しばらくして、日野さんは十分間の休憩をもらって僕たちの元へやってきた。背格好や雰囲気は瀬尾さんととても似ていたが、表情があまりない人だった。
「園子、元気ですか? なにかあったんですか?」
日野さんは見上げるようにして僕たちを交互に見た。それには答えず、秋夫が逆に質問した。
「あんたは園子と会ってないのか?」
日野さんの顔が曇った。
「もう一年以上会ってないです」
「なんで?」
「園子のお姉さんからたのまれました」
日野さんは畳みかけるように続けた。
「園子は記憶が途切れているせいか、昔の知り合いに会うと混乱するらしいです。私たちが会いに行けば、園子は笑ってくれます。私たちも注意して、園子が失った記憶を避けて思い出を話しています。だからちゃんと会話も弾みます。でも私たちが帰った後、園子はひどく落ち込むらしいんです。二日も三日も口をきけなくなるって。夜はうなされたり、泣いたり、情緒が不安定になって可哀想で見ていられなくなるって。だから私たちは、園子の記憶が戻るまで会いに行かないと決めました」
そうだったんだ……
感傷的になる僕の横で秋夫が強い口調を向けた。
「けど、あんたは園子の一番の友達だったんだよな」
「はい」
「園子がどんなやつとつきあってたかぐらいは知ってんだろ」
日野さんは地面に視線を落とした。
「何度も考えました。お姉さんからも聞かれたしでも……、当時の園子から好きな人がいるなんてひとことも……。ましてや恋人がいたなんて。私たちは女子高だったけどカレシがいる友達のほうが多かったし、隠す必要なんてなかったから」
「わかった。サンキュ」
唐突に秋夫が話を終わらせた。え、と思う僕に腕の時計を顎の先で教える。それで気づいた。もうすぐ日野さんの休憩時間の十分が終わるのだと。

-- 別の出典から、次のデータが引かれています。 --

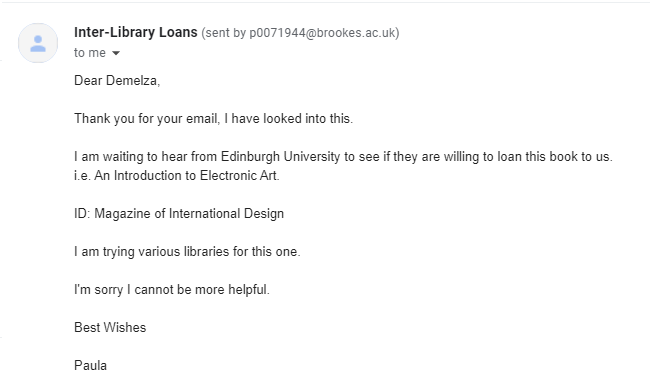Click the greeting 'Dear Demelza,'
650x391 pixels.
[x=117, y=80]
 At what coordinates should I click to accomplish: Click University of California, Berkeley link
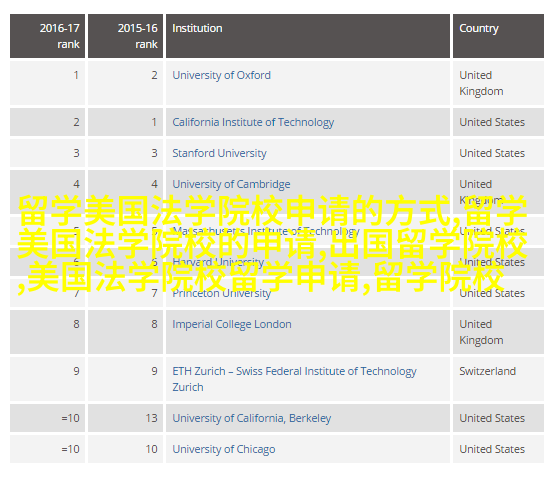point(252,418)
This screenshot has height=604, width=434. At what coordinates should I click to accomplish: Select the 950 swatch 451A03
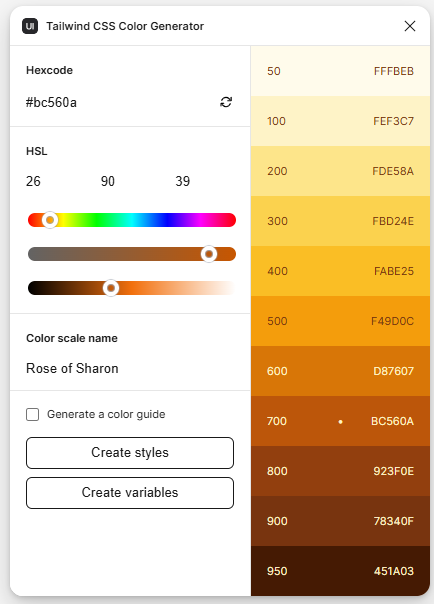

「どんな些細なことでもいい、なにか思いだしたらこいつの携帯に掛けてほしい」
会釈で身を返した日野さんに秋夫が言った。日野さんは首だけで振り返り秋夫をじっと見て、それから小さく、はい、と答えた。
「よし、次」
日野さんを見送るとすぐ、秋夫が僕を急かした。
「ちょ、ちょっと待って」
僕は次に◎が付いた本間朱里さんの番号を押した。